三段に構えた収納スペース。底の段に置かれた大小の工具。上の二段に種類別に整理された雑多な金具。光り物の山に、律子はひととき目を奪われた。
その秘密めいた道具箱が元通りに閉め切られた後、黒く平たい蓋の上には、それぞれ二個組になっている三種類の鍵が並べられ、落ち着いた中音が説明を始める。
「こちらが今、玄関に使われているのと同じロータリー式のキー。こちらが磁石式キー。これは従来からあるディスクシリンダー錠に適合するキーです」
指さされた代替品の中では、真ん中に載っている『磁石式キー』と呼ばれた物が、外観の重厚さで目に留まった。大きさでも、意匠でも、左右の二つは見劣りしている。
律子もニットパンツに包まれた腰を屈めて、意中の二個組の鍵を持ち上げると、重さと感触を確かめる。

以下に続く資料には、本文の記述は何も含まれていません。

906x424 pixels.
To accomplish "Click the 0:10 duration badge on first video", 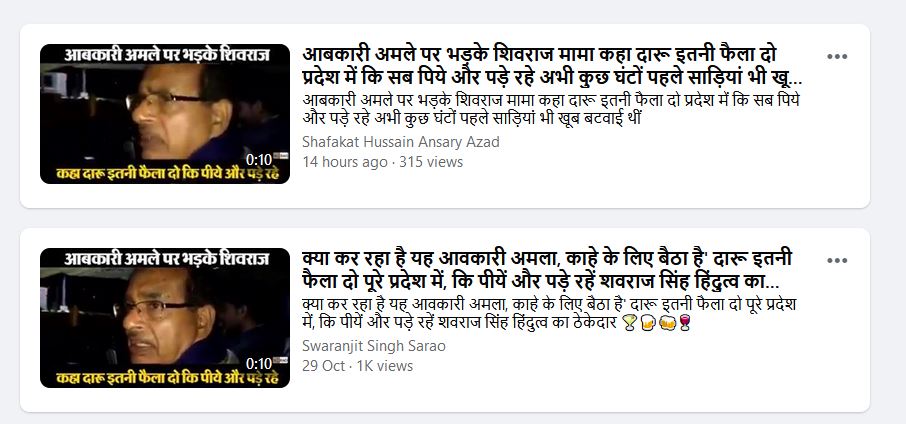I will (x=259, y=159).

片一方の鍵の、凝ったデザインを施した取っ手部分をつまみ、鍵穴に差し込む板状に突出した部分に見入る。表の断面には、丸い窪みが三つ付けられている。従来品では、縦溝が刻まれているところ。左右の側面は、平たくなっている。従来品では、ギザギザの鍵山が刻まれているところ。

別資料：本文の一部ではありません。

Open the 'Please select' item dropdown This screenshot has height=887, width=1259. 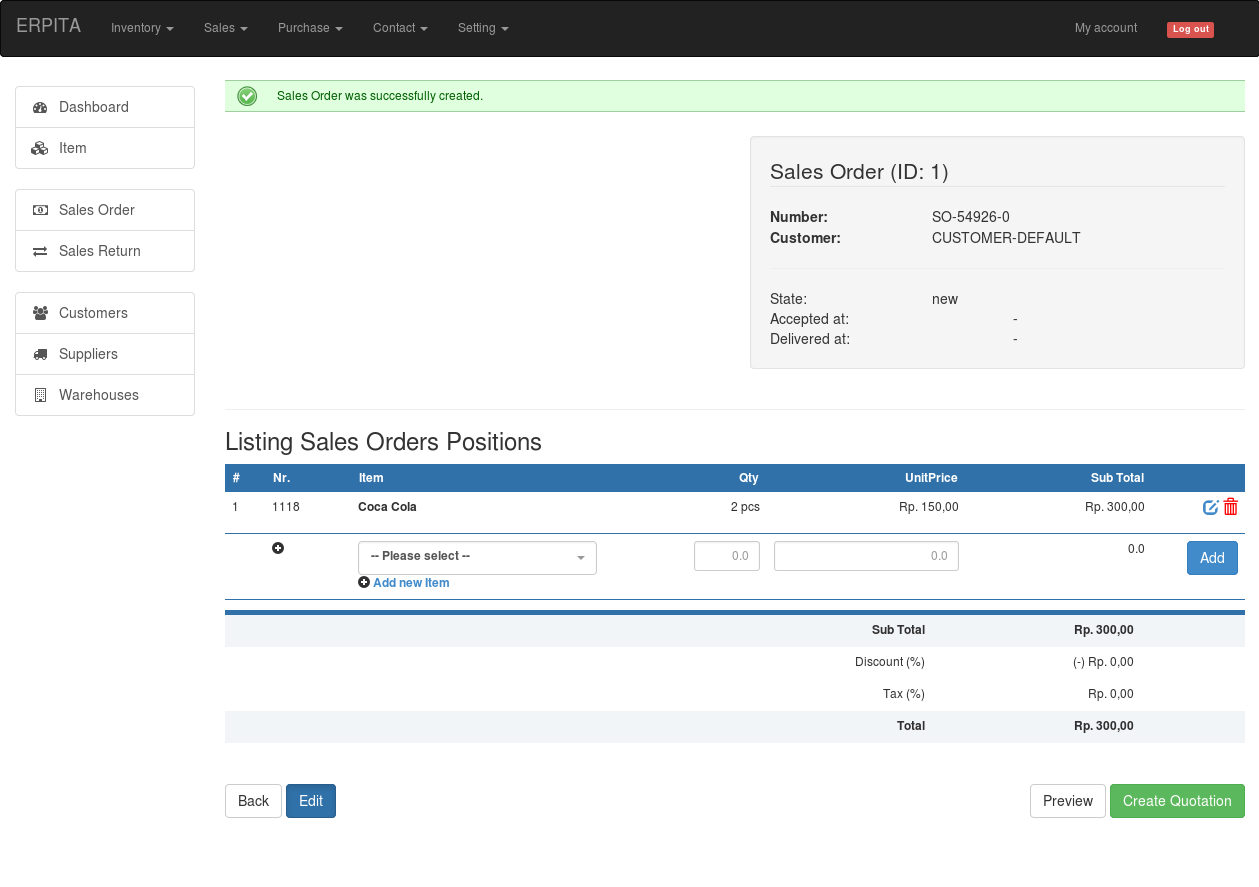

ひっくり返して、鍵の裏面に見入る。『48E216818』。取っ手部分に彫り込まれた製造番号を認めると、長い睫が目立つ長髪氏の横顔へ視線を移した。
「こちらの鍵も精巧なのですか」
「ええ、精巧ですよ」
言外に、自明の理という響きを含ませた声が、返ってきた。
「ロータリー式キーと、こちらの磁石式キーは、どう違うのです か」
律子は、さらに質問を重ねる。昨日の今日である。慎重の上にも慎重に構えなくてはならない。

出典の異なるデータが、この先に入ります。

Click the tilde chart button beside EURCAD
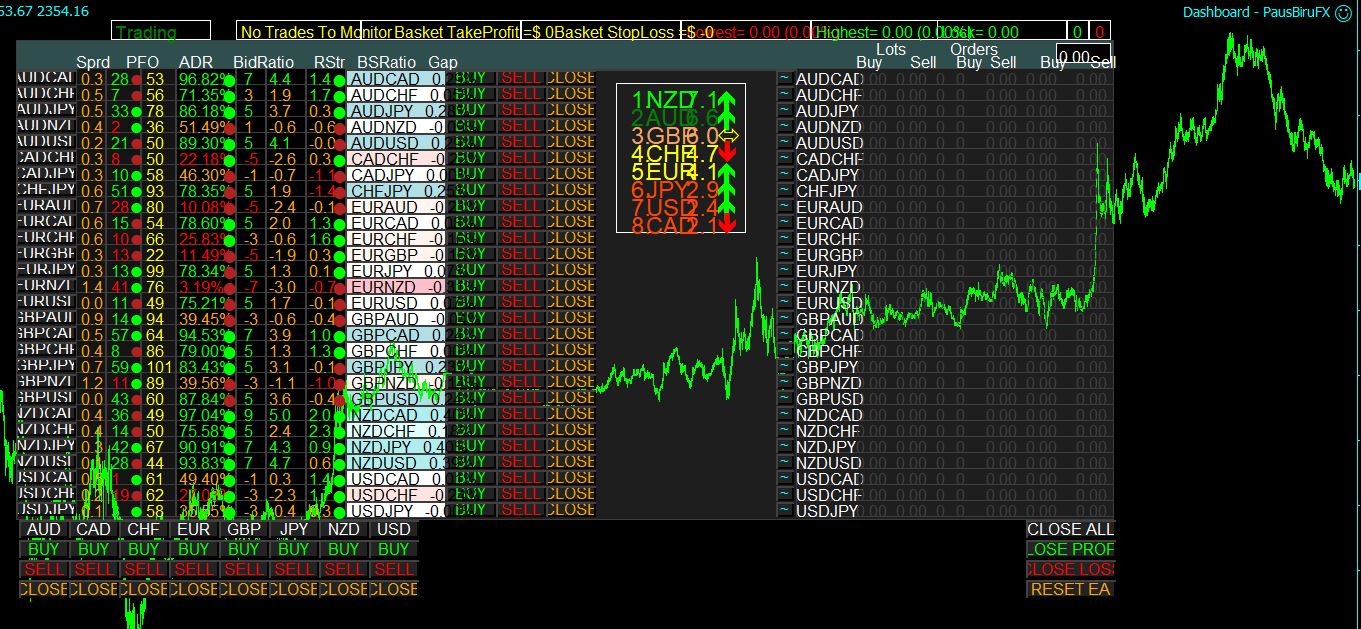1361x629 pixels. [784, 222]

「簡単に言えば、錠をロックする方法が違いますね。ロータリー式は、鍵の刻みを利用します。磁石式は、いわゆるマグネットの反発力を利用してロックしたり、リリースしたりします」
「共通点も、あるのでしょう?」
「鍵の様式は違いますが、錠そのものの構造については、基本的に同じ物ですね。それから、両方とも精巧だから、空き巣被害に強いですね。鍵穴が横になっていて、ピッキングに強いとされる代表的な物です、二つとも」
「ピッキング…ですか」
「ご存知ですよね」
長髪氏の目線が、律子の顔に固定された。
「ええ。昭和三十年代から、七千万個が普及している錠が、狙い撃ちされているとか…。でも、マンションなどのピッキング被害は、一時期より減っているらしいですね」
「詳しいのですね」
「詳しいというより、今度の事件で、詳しくさせられてしまったのです。さっき雑誌を読み返しましたしね」
「お気の毒に…」
長髪氏が、律子と同じ悲しげな表情をたたえてくれた。
「それでは、二度と被害に遭われないために、もう少し事細かく説明しておきましょうか。ピッキングについても、まだまだ、安心できる状況ではありません。地方に散っていた窃盗団が、また首都圏に戻ってきたと言いますしね」
頷く被害者の目に、防犯設備の専門家がより頼もしく、より大きく映った。
「ご存知のように、標的にされているのは、日本で一番普及しているディスクシリンダー錠です。これは、鍵穴が縦に開いていて、工具で引っ掛けやすいのです。ピッキングに強い二つとは、まず、そこが違いますね。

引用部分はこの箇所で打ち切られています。